An abayah is usually thought of as the Quranic reference to a jilbab. Strictly speaking they’re separate things. In the shari’ah, jilbab has become a conceptual form of covering (in the Prophet’s era they associated it with something specific, but certainly not an abaya), so it can include an abayah but also many other forms of covering as well. So they are not the same thing.

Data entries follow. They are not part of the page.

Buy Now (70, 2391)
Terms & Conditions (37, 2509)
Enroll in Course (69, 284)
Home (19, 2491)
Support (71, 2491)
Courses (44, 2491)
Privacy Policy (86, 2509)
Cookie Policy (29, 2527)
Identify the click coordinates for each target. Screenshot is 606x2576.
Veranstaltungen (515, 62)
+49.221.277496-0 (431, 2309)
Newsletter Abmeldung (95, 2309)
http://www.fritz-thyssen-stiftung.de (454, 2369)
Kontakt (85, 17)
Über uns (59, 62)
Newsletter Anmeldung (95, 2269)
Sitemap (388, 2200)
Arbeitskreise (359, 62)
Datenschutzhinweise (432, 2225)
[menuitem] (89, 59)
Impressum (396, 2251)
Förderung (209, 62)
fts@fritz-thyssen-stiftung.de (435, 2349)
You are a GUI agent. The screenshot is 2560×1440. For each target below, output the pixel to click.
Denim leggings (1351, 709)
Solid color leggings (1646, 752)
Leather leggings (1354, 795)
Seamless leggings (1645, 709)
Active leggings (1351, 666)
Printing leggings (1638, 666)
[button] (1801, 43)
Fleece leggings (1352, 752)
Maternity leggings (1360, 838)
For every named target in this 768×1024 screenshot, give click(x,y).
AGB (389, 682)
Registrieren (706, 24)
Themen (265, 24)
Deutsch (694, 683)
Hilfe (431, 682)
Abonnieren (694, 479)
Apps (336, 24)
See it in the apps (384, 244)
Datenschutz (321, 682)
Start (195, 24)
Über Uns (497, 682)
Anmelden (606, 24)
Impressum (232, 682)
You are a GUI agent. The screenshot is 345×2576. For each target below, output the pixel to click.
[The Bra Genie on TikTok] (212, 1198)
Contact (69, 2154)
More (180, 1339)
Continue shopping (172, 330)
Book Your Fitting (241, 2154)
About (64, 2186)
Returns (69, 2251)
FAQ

Now my point isn’t to discourage people from wearing the abayah, please do as you wish and whatever makes you happy. I’m simply addressing a point on God’s Law that people tend to misunderstand due to conflating two separate things, and then haphazardly impose Arabian Gulf culture on the rest of the world as if it’s a moral virtue. It really isn’t. God the Most High neither wanted nor ordained that the world dress like Arabians, nor is it “the better thing to do” or “mustahab” – and any such assertion is silly both from a scriptural perspective and common sense. That’s not to mention that the abaya can also be worn in a way that contravenes shar’i codes on appropriate covering, such as figure-hugging manifestations, and on many occasions it is.
God’s Law outlines the amount both men and women are expected to cover and its nature, and He left it with humans and their diverse cultures to decide what fashionable form that would take. If one has an inclination to a particular cultural aesthetic then that’s fine, but there is absolutely no moral virtue in one cultural method over another (unless there are secondary factors to consider).